> _Task goal_:
Each line below should be restated exactly, with nothing dropped.

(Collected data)
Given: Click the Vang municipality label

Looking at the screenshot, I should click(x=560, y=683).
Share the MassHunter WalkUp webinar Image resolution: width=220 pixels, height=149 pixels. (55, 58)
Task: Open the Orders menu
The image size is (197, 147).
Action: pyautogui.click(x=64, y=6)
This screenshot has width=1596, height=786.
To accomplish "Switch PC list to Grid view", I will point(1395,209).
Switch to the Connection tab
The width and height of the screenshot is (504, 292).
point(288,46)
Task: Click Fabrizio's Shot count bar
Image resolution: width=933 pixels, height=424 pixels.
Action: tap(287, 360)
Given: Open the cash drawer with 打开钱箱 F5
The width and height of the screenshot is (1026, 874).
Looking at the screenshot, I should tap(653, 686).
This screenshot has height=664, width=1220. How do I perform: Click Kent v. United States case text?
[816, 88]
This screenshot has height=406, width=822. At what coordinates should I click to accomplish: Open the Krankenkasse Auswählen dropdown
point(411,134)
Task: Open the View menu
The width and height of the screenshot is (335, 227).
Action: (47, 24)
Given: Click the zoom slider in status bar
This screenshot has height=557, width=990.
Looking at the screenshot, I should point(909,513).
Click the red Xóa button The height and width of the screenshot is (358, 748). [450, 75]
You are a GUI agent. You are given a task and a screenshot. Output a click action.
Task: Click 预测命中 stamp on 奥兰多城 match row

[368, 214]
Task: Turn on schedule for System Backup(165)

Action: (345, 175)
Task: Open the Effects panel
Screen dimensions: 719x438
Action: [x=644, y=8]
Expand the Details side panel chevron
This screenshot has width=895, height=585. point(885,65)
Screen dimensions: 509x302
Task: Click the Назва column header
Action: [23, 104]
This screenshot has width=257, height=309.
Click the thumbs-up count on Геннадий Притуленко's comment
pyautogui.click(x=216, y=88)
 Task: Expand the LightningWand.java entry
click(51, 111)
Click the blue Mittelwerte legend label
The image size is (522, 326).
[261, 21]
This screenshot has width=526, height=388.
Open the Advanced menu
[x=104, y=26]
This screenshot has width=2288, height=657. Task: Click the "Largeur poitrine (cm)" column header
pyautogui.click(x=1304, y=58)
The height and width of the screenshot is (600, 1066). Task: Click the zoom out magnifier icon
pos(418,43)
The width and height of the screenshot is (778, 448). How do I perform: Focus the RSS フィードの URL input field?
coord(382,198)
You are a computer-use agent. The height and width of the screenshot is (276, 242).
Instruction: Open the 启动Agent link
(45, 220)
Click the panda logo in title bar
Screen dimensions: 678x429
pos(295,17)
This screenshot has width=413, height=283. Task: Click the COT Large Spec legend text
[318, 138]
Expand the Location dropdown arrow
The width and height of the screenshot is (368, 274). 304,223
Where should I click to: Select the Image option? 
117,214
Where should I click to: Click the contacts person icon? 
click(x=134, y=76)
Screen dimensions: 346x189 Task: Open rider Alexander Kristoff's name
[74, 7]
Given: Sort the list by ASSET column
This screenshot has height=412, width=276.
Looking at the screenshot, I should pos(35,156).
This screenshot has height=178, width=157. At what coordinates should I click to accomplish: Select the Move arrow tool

> _Solution for this problem_:
Given: Click the Vang municipality label

Looking at the screenshot, I should click(x=560, y=683).
Share the MassHunter WalkUp webinar Image resolution: width=220 pixels, height=149 pixels. (55, 58)
Task: Open the Orders menu
The image size is (197, 147).
Action: pyautogui.click(x=64, y=6)
This screenshot has width=1596, height=786.
To accomplish "Switch PC list to Grid view", I will point(1395,209).
Switch to the Connection tab
The width and height of the screenshot is (504, 292).
point(288,46)
Task: Click Fabrizio's Shot count bar
Image resolution: width=933 pixels, height=424 pixels.
Action: tap(287, 360)
Given: Open the cash drawer with 打开钱箱 F5
The width and height of the screenshot is (1026, 874).
Looking at the screenshot, I should tap(653, 686).
This screenshot has height=664, width=1220. How do I perform: Click Kent v. United States case text?
[816, 88]
This screenshot has height=406, width=822. At what coordinates should I click to accomplish: Open the Krankenkasse Auswählen dropdown
point(411,134)
Task: Open the View menu
The width and height of the screenshot is (335, 227).
Action: (47, 24)
Given: Click the zoom slider in status bar
This screenshot has height=557, width=990.
Looking at the screenshot, I should point(909,513).
Click the red Xóa button The height and width of the screenshot is (358, 748). [450, 75]
You are a GUI agent. You are given a task and a screenshot. Output a click action.
Task: Click 预测命中 stamp on 奥兰多城 match row

[368, 214]
Task: Turn on schedule for System Backup(165)

Action: (345, 175)
Task: Open the Effects panel
Screen dimensions: 719x438
Action: [x=644, y=8]
Expand the Details side panel chevron
This screenshot has width=895, height=585. point(885,65)
Screen dimensions: 509x302
Task: Click the Назва column header
Action: [23, 104]
This screenshot has width=257, height=309.
Click the thumbs-up count on Геннадий Притуленко's comment
pyautogui.click(x=216, y=88)
 Task: Expand the LightningWand.java entry
click(51, 111)
Click the blue Mittelwerte legend label
The image size is (522, 326).
[261, 21]
This screenshot has width=526, height=388.
Open the Advanced menu
[x=104, y=26]
This screenshot has width=2288, height=657. Task: Click the "Largeur poitrine (cm)" column header
pyautogui.click(x=1304, y=58)
The height and width of the screenshot is (600, 1066). Task: Click the zoom out magnifier icon
pos(418,43)
The width and height of the screenshot is (778, 448). How do I perform: Focus the RSS フィードの URL input field?
coord(382,198)
You are a computer-use agent. The height and width of the screenshot is (276, 242).
Instruction: Open the 启动Agent link
(45, 220)
Click the panda logo in title bar
Screen dimensions: 678x429
pos(295,17)
This screenshot has width=413, height=283. Task: Click the COT Large Spec legend text
[318, 138]
Expand the Location dropdown arrow
The width and height of the screenshot is (368, 274). 304,223
Where should I click to: Select the Image option? 
117,214
Where should I click to: Click the contacts person icon? 
click(x=134, y=76)
Screen dimensions: 346x189 Task: Open rider Alexander Kristoff's name
[74, 7]
Given: Sort the list by ASSET column
This screenshot has height=412, width=276.
Looking at the screenshot, I should pos(35,156).
This screenshot has height=178, width=157. At what coordinates should I click to accomplish: Select the Move arrow tool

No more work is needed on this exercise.